Data records:
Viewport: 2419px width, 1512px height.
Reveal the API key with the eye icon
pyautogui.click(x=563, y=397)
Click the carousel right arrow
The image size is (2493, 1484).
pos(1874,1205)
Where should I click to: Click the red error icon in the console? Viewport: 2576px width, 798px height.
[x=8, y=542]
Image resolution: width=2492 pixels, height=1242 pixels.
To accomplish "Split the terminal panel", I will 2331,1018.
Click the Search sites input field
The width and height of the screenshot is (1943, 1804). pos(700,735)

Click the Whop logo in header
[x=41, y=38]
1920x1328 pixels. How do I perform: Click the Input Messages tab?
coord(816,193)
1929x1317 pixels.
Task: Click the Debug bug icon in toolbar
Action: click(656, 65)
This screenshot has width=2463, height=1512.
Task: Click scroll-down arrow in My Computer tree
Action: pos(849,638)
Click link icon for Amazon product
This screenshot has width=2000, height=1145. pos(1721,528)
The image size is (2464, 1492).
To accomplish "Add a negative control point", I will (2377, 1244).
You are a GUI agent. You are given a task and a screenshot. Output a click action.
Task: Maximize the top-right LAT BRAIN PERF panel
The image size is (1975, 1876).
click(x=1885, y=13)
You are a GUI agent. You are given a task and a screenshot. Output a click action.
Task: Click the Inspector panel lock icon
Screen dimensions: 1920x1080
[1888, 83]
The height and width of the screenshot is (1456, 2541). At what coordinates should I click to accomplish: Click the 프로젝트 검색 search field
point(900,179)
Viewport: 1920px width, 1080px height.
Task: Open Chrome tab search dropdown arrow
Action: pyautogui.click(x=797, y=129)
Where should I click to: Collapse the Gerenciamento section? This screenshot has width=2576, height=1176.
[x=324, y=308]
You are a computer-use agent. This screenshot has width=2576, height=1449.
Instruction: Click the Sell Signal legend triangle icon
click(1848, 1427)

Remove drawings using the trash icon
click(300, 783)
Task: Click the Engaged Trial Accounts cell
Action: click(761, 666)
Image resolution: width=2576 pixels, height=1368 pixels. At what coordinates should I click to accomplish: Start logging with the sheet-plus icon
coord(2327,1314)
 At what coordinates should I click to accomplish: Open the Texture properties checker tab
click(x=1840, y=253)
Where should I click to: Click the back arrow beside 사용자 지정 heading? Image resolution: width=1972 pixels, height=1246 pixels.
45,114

WORK TO COMPLETE:
Scan the records for the word "will", and copy each line where it is found.

YOUR SOLUTION:
To accomplish "Split the terminal panel", I will 2331,1018.
To accomplish "Add a negative control point", I will (2377, 1244).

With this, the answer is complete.